Amazon: Gov. Did Not Push us to Drop Wikileaks
Computerworld reports:
IDG News Service - Amazon Web Services (AWS) kicked WikiLeaks off its servers for breaking rules designed to ensure websites use their own content and that it won't injure others, and not due to pressure from the U.S. government, Amazon said Thursday.
"AWS does not pre-screen its customers, but it does have terms of service that must be followed. WikiLeaks was not following them," Amazon said in a blog posting. "For example, our terms of service state that "you represent and warrant that you own or otherwise control all of the rights to the content… that use of the content you supply does not violate this policy and will not cause injury to any person or entity," it added.
A day earlier, U.S. Senator Joe Lieberman said Amazon stopped hosting Wikileaks after being contacted by the U.S. Homeland Security and Governmental Affairs Committee, a committee Lieberman chairs.

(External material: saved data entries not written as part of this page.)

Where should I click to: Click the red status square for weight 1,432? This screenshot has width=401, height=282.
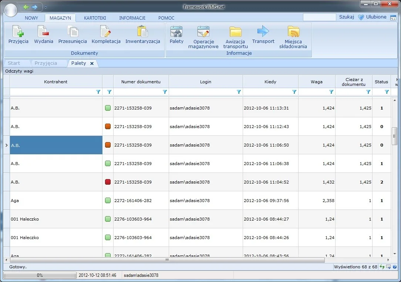point(108,182)
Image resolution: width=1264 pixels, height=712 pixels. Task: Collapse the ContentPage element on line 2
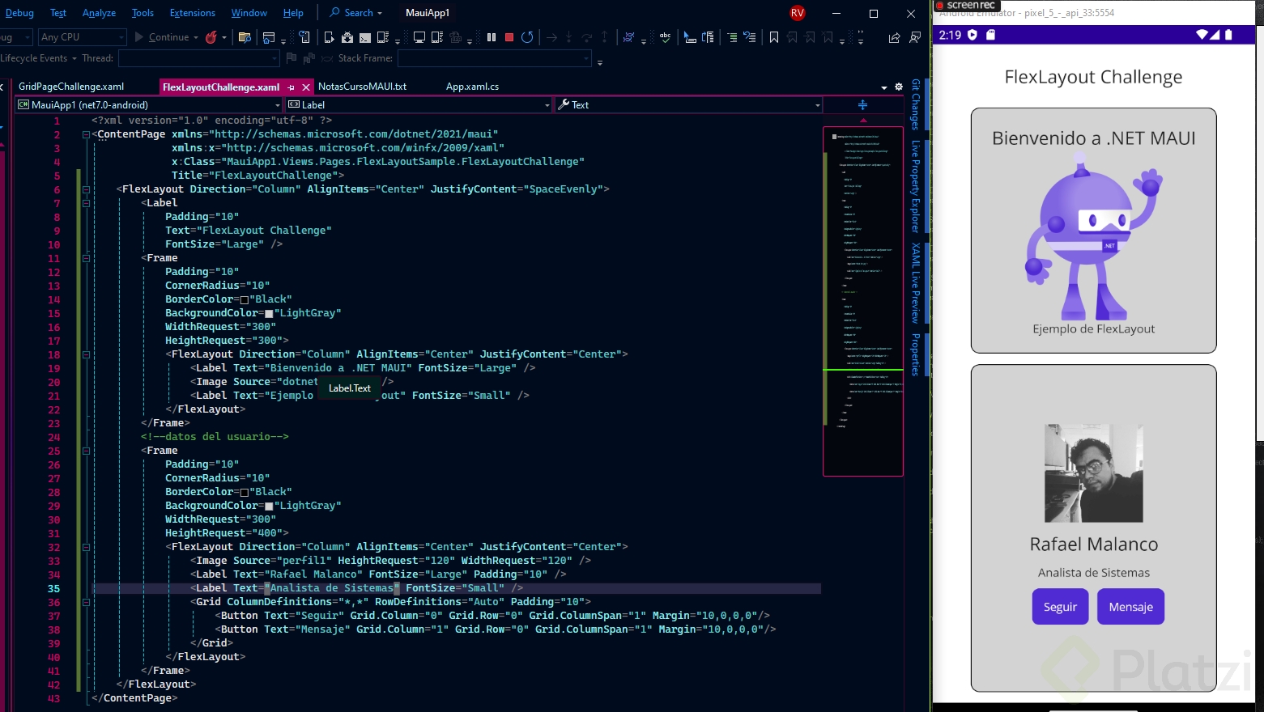86,134

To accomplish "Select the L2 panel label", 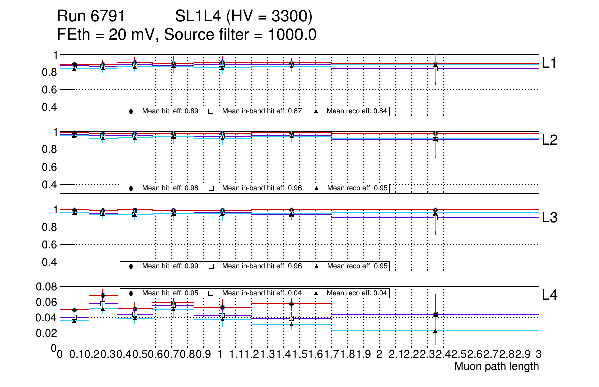I will (551, 140).
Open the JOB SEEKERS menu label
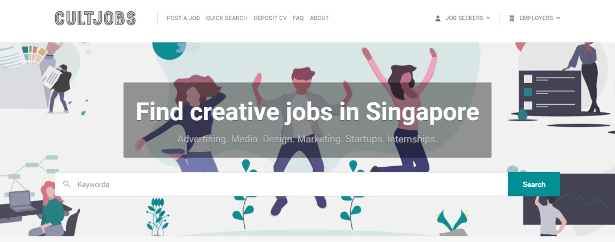The image size is (615, 242). coord(464,18)
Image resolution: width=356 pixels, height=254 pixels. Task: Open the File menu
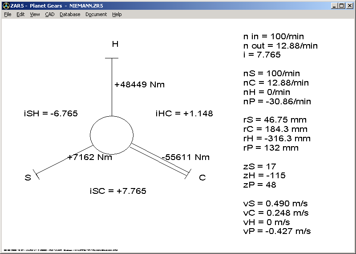pyautogui.click(x=8, y=14)
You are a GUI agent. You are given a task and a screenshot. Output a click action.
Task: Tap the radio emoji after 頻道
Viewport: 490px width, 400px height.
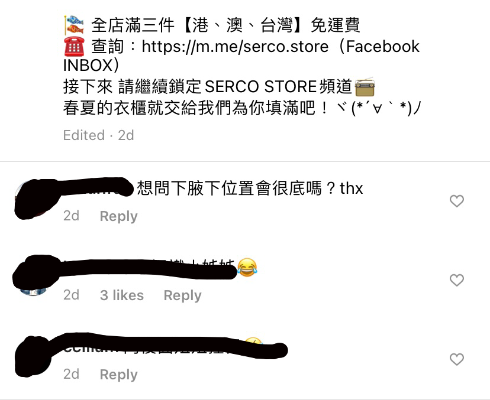tap(365, 87)
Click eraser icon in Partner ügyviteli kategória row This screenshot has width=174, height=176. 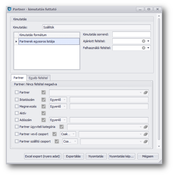click(145, 127)
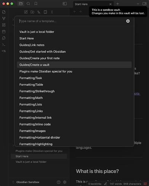Create new folder icon
The image size is (149, 186).
pyautogui.click(x=32, y=12)
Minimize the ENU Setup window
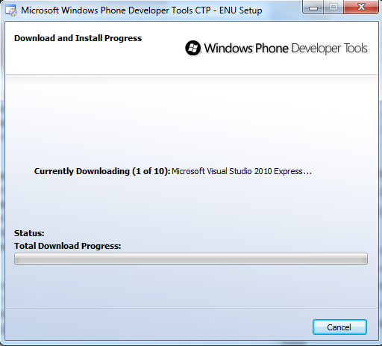 [x=313, y=7]
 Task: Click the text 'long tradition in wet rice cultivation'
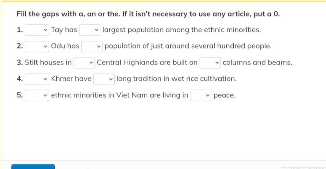click(x=176, y=79)
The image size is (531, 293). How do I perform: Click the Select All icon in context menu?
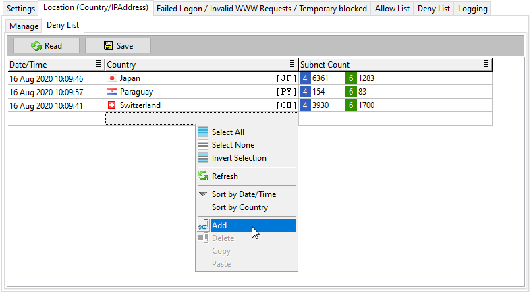tap(203, 132)
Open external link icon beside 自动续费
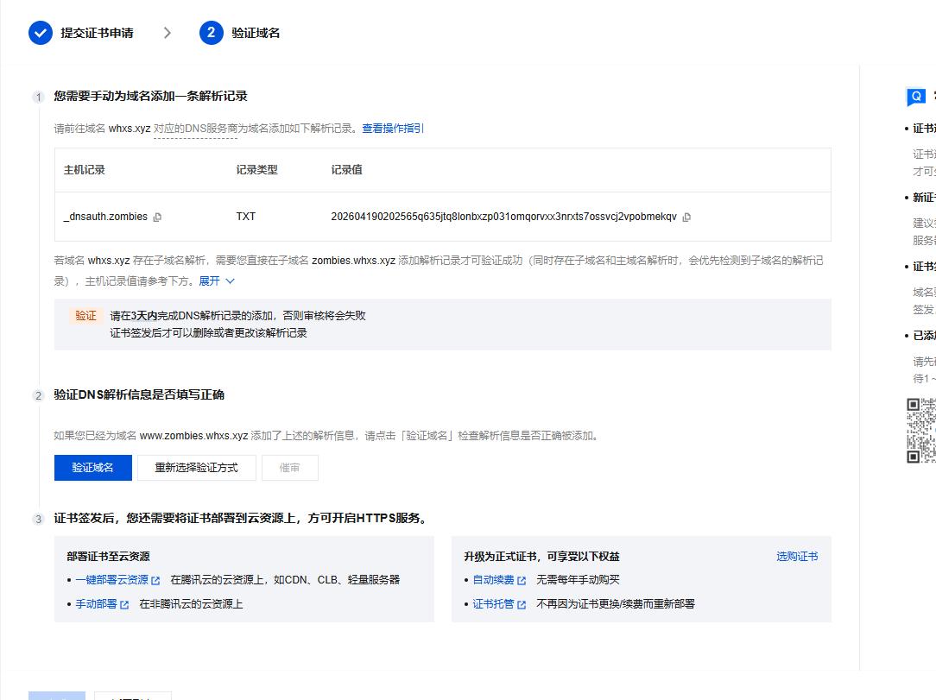936x700 pixels. pyautogui.click(x=522, y=581)
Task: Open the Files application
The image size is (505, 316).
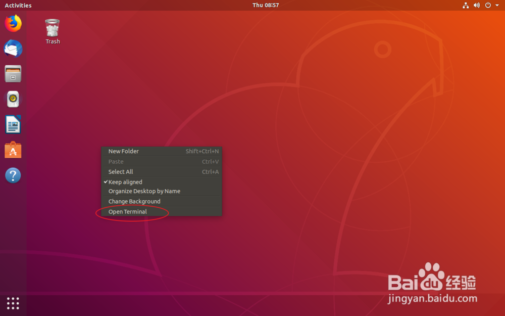Action: 13,73
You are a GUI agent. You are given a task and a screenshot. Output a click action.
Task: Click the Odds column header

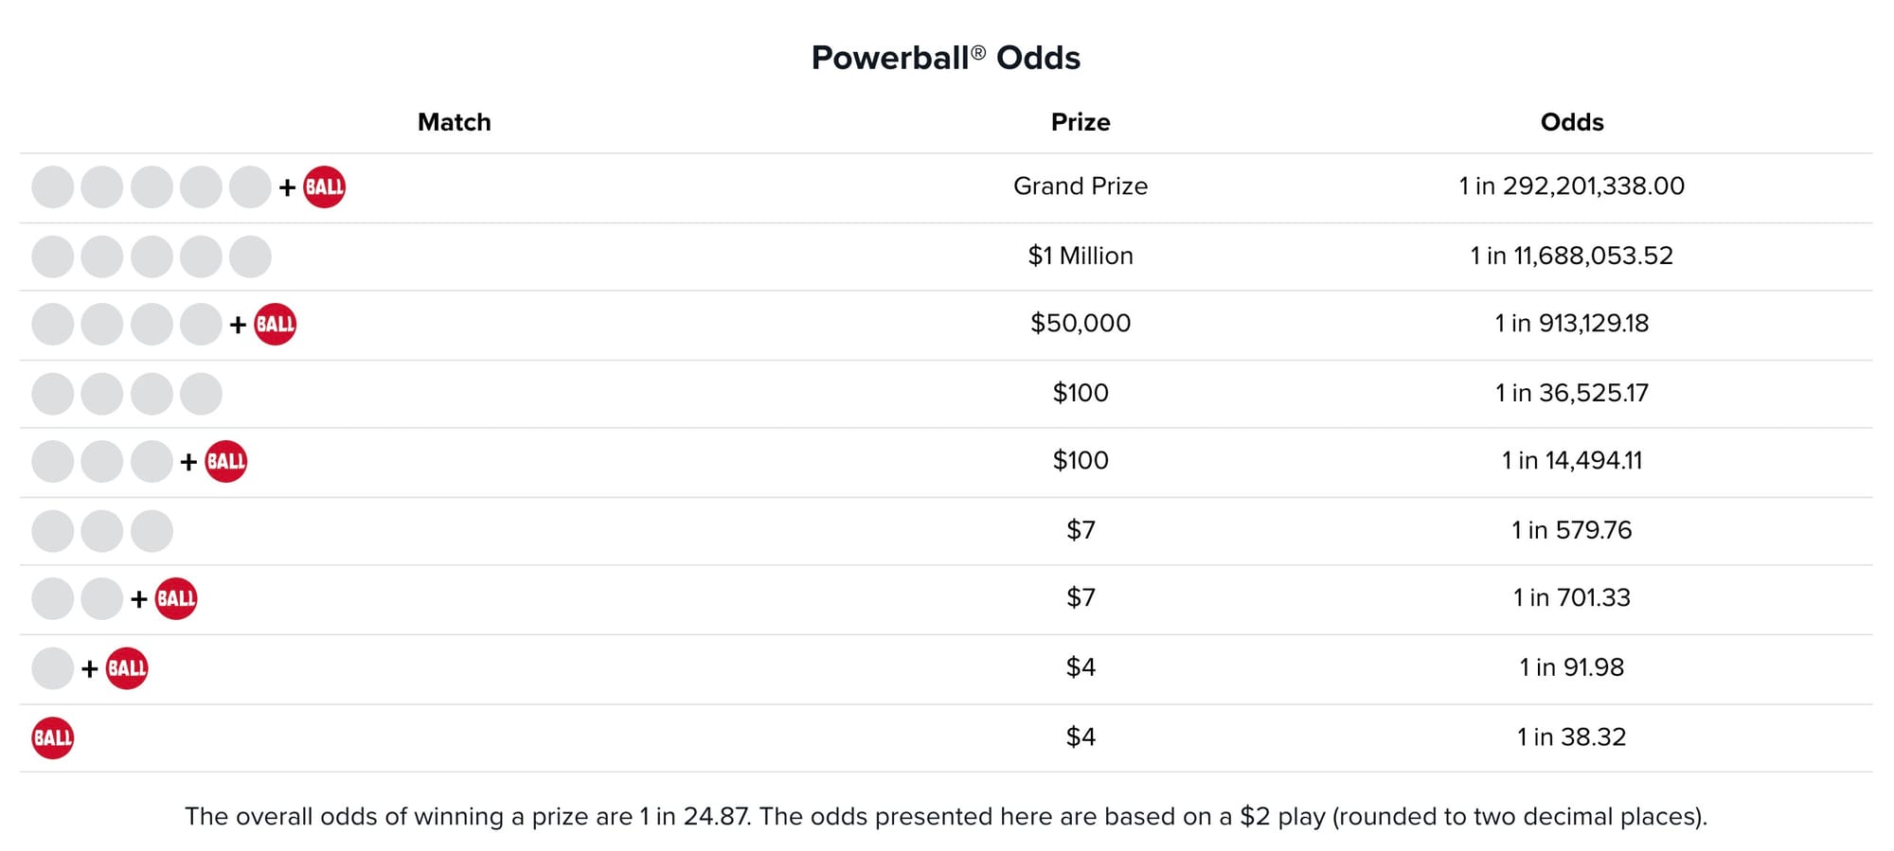(x=1572, y=122)
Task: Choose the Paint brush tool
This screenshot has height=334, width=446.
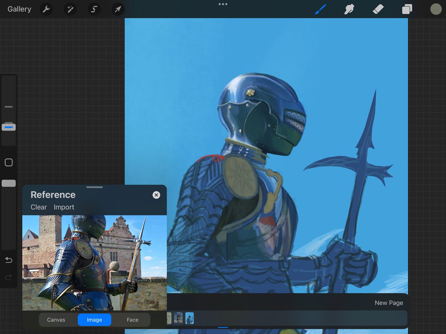Action: pos(320,9)
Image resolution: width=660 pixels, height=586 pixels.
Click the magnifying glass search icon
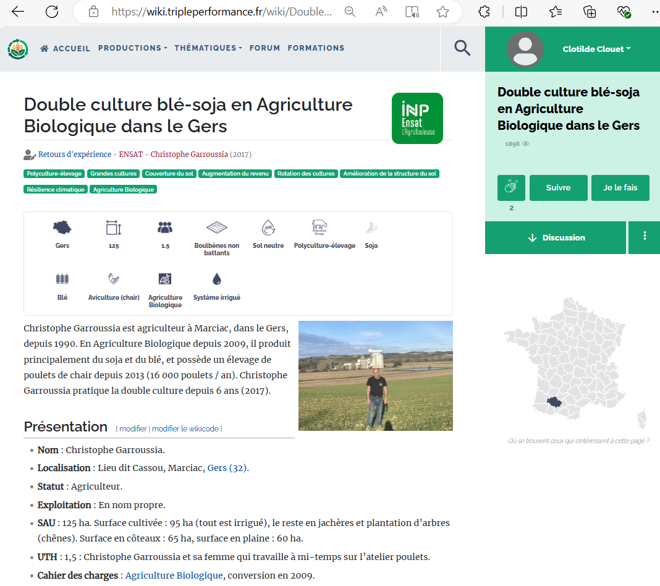pos(462,48)
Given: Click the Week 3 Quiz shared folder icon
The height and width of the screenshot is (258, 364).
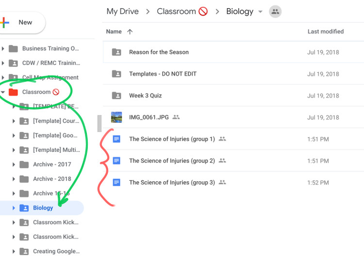Looking at the screenshot, I should click(x=116, y=96).
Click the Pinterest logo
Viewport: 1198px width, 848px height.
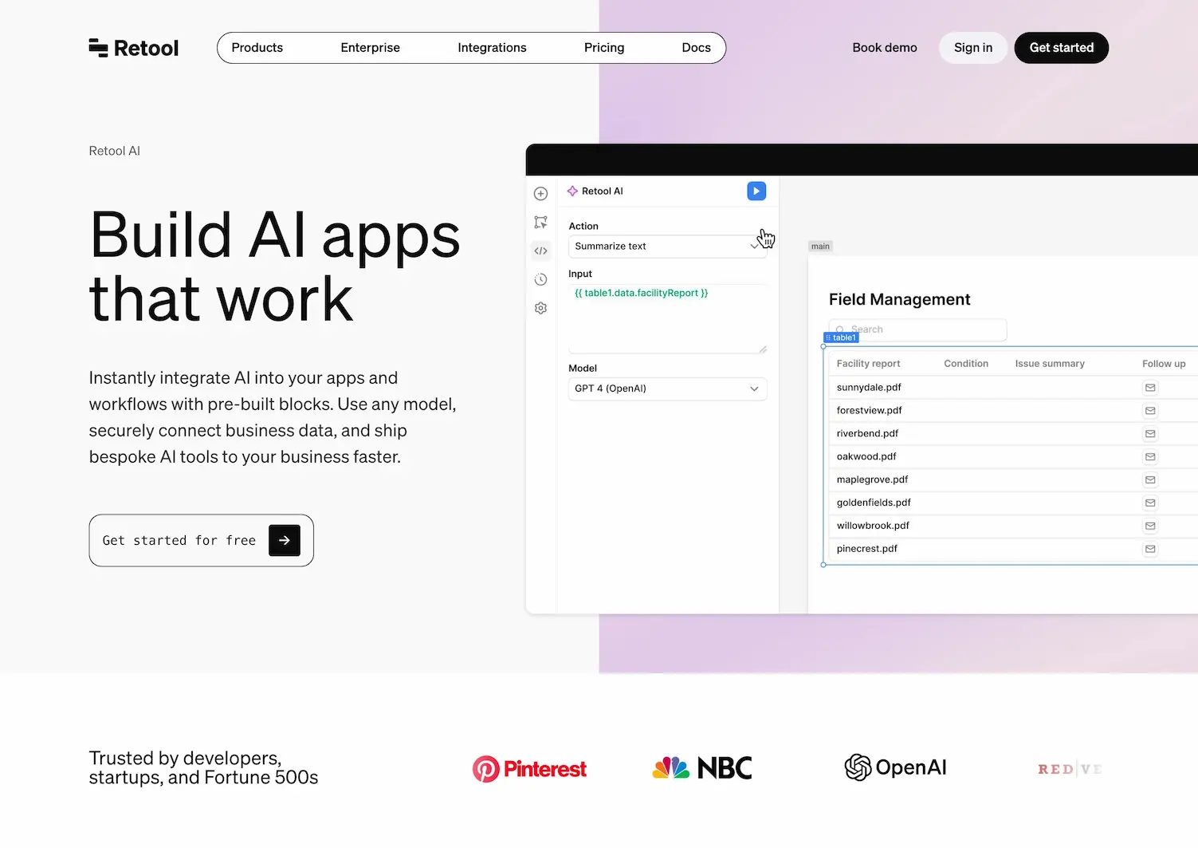pyautogui.click(x=528, y=767)
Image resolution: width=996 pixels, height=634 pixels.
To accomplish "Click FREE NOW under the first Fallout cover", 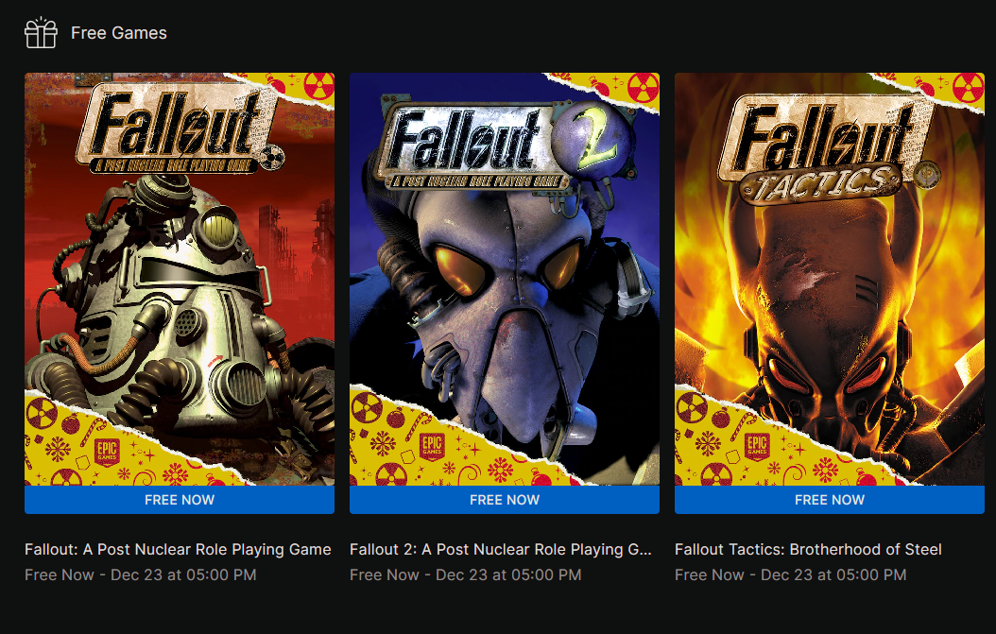I will pyautogui.click(x=180, y=500).

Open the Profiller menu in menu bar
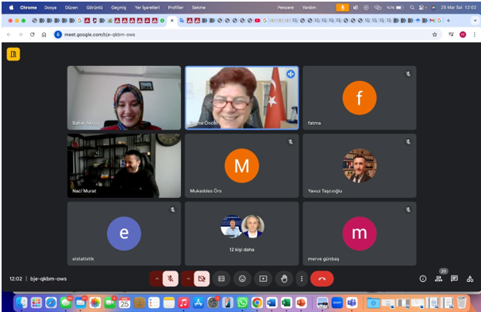tap(175, 7)
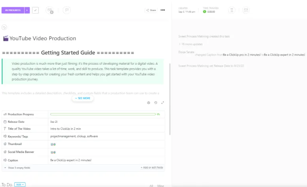
Task: Open the due date calendar icon
Action: (246, 10)
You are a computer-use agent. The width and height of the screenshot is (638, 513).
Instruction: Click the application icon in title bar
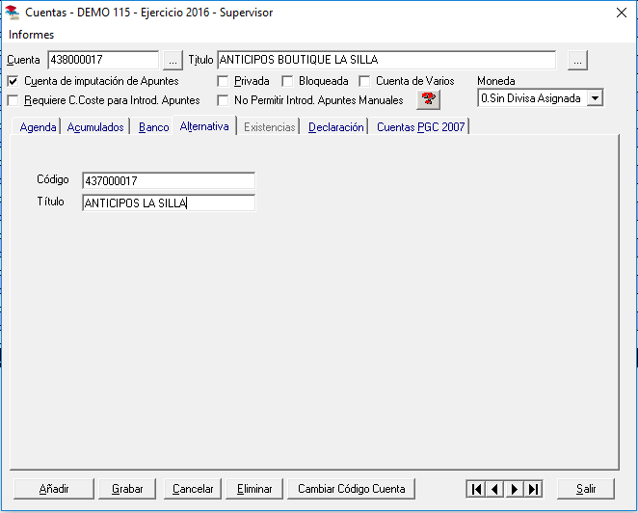click(x=13, y=13)
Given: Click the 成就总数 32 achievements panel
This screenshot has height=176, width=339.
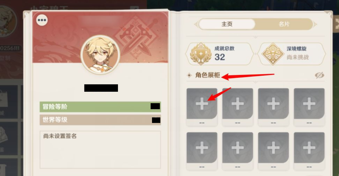Looking at the screenshot, I should click(x=219, y=54).
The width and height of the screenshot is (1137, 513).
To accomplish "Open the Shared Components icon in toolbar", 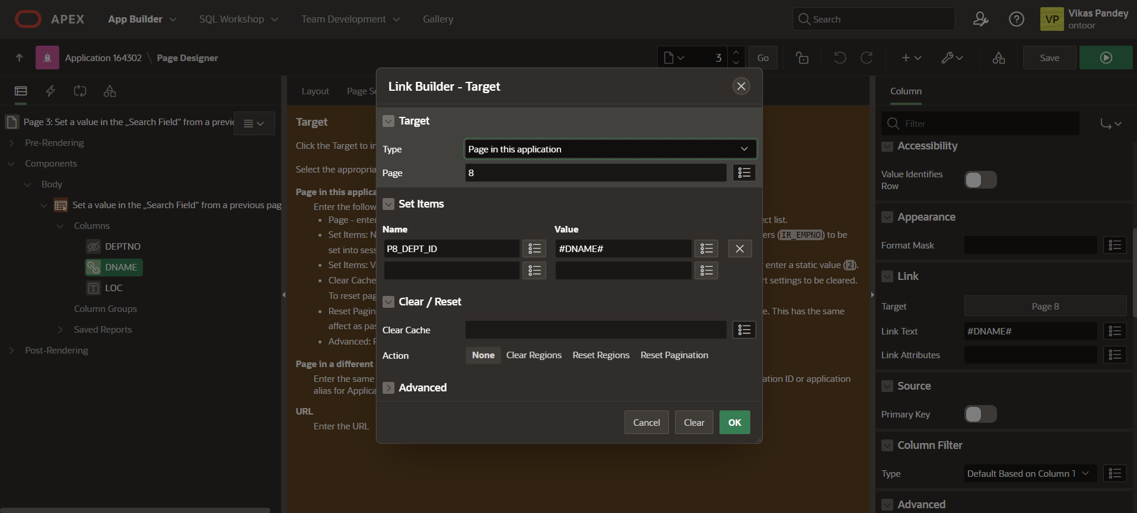I will click(x=998, y=58).
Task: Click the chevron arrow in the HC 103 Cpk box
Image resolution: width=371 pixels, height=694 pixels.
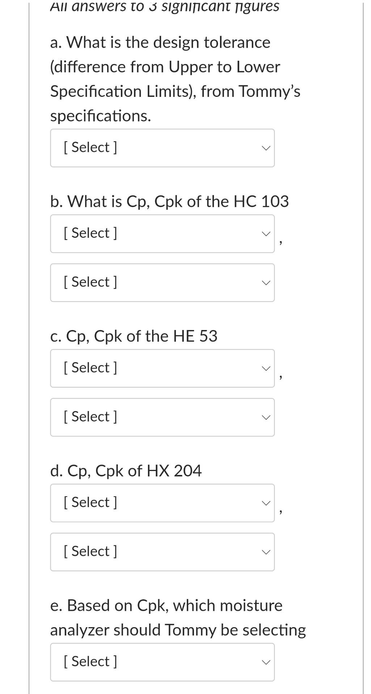Action: (266, 283)
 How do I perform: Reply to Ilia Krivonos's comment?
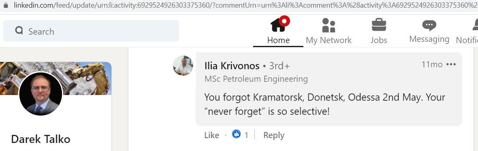274,135
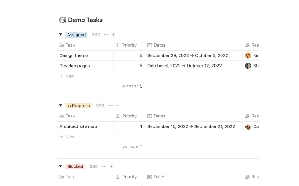Screen dimensions: 299x186
Task: Click Kim's avatar in the Design theme row
Action: pos(248,55)
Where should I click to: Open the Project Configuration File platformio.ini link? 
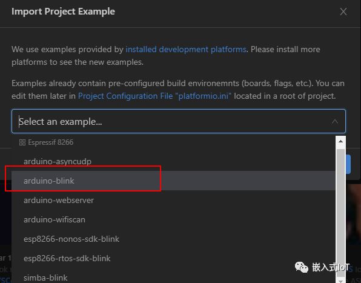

Wikileaks drew controversy for the continued publication of classified U.S. documents, including videos and documents about the wars in Iraq and Afghanistan. This time the classified documents in question were sensitive cables sent from and between U.S. embassies and the U.S. State Department. The cables contain embarrassing details about the U.S.'s relationship with governments around the world. U.S. officials had complained that information in the cables could compromise government personnel, while human rights groups had written to WikiLeaks asking them to exercise caution in the release and not name human rights defenders that might then face persecution by their governments.